Document text:
════════
Background: Thyroid disorders have been associated with breast cancer. In fact, breast cancer is the most common secondary malignancy in female patients with thyroid cancer (1). Moreover, hyperthyroidism is associated with an 11% increased risk of breast cancer in women (2). Importantly, up to 30% of patients with breast cancer are treated with thyroid hormone replacement therapy (THRT) for overt or subclinical hypothyroidism (3). These observations, coupled with the preclinical data showing growth stimulatory effects of thyroid hormones (THs) in various cancer models (4), formed the rationale for the study by Wahdan-Alaswad et al. aimed at investigating the role of THRT on the outcome of patients with nonmetastatic breast cancer (3).
Methods: The authors conducted an observational study analyzing the association between THRT, disease-free survival (DFS), and disease-specific survival (DSS) in two cohorts of patients with nonmetastatic breast cancer. The first cohort consistent of 820 patients followed for a median of 10 years and treated for breast cancer between 1962 and1993, with THRT implemented in 69 patients. The second cohort included 160 patients treated more recently (between 2006 and 2009) and followed for a median of 8.8 years, with 50 patients exposed to THRT. The data on the age, tumor size, presence or absence of steroid (estrogen and/or progesterone) receptors (SR+/SR-), and treatment regimen were incorporated in the multivariate model analyzing the association between DFS/DSS and THRT at 5 and 10 years. To better understand the results of the observational cohort study, the authors performed functional in vitro and in vivo experiments to investigate the molecular mechanisms underlying TH effects on breast cancer cells and to test the interactions between estrogen receptors (ERs) and TH receptors (THRs).
════════
Provided material:
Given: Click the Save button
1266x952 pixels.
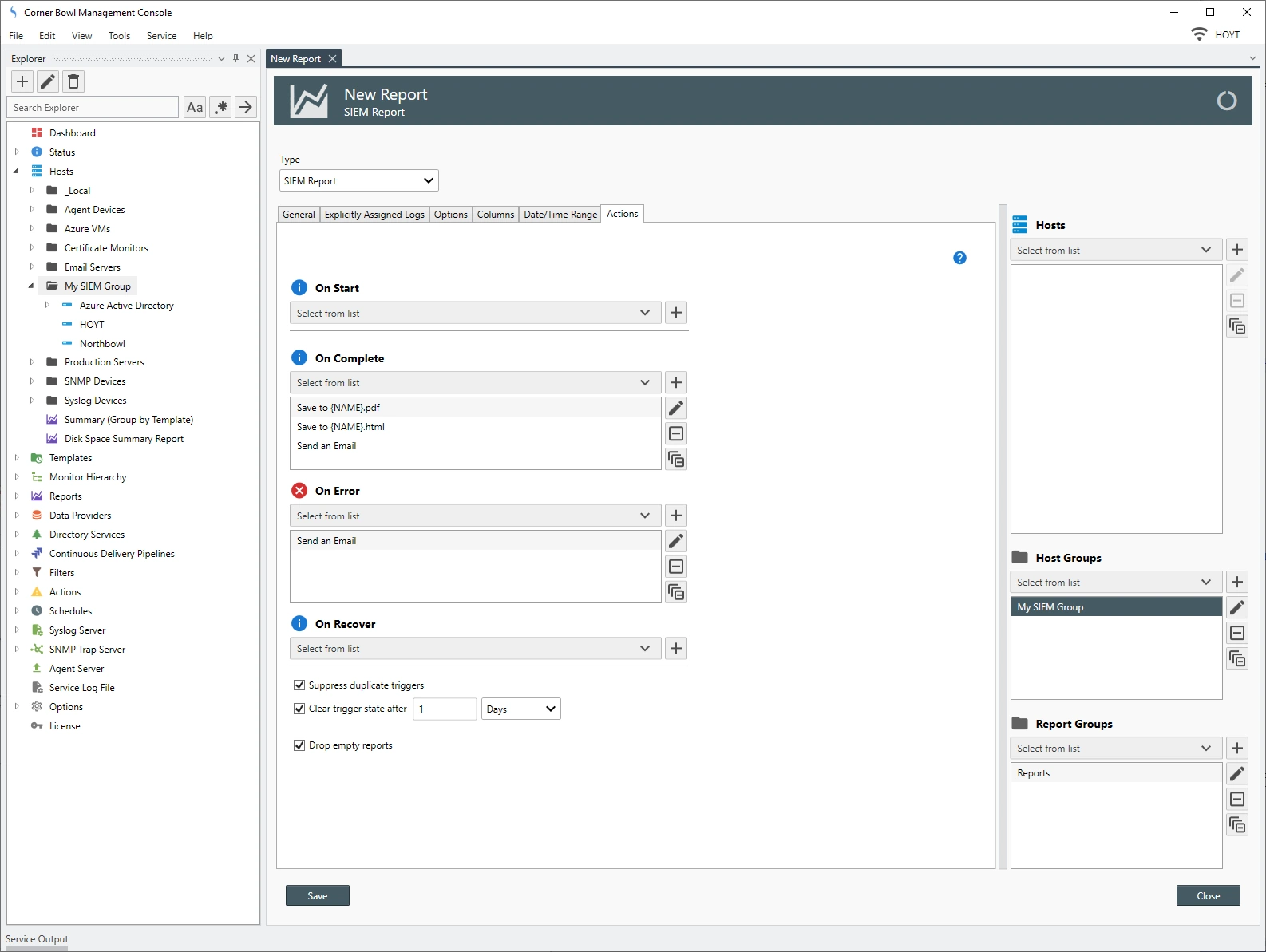Looking at the screenshot, I should pyautogui.click(x=317, y=896).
════════
Exercises:
A. Extract from the summary on thyroid hormone therapy and breast cancer the passage starting with "Background: Thyroid disorders" and going on through "breast cancer (3).".
B. Using the summary on thyroid hormone therapy and breast cancer, decide whether each statement agrees with it, and support each yes or no with the deciding words quoted from the summary. (i) In women, hyperthyroidism is linked to an 11% increased risk of breast cancer. (ii) Patients in the second cohort were followed for a median of 10 years. (iii) In the second cohort, 69 patients were exposed to THRT.

Responses by task:
A.
Background: Thyroid disorders have been associated with breast cancer. In fact, breast cancer is the most common secondary malignancy in female patients with thyroid cancer (1). Moreover, hyperthyroidism is associated with an 11% increased risk of breast cancer in women (2). Importantly, up to 30% of patients with breast cancer are treated with thyroid hormone replacement therapy (THRT) for overt or subclinical hypothyroidism (3). These observations, coupled with the preclinical data showing growth stimulatory effects of thyroid hormones (THs) in various cancer models (4), formed the rationale for the study by Wahdan-Alaswad et al. aimed at investigating the role of THRT on the outcome of patients with nonmetastatic breast cancer (3).

B.
(i) Yes: "hyperthyroidism is associated with an 11% increased risk of breast cancer in women"
(ii) No: "followed for a median of 8.8 years"
(iii) No: "with 50 patients exposed to THRT"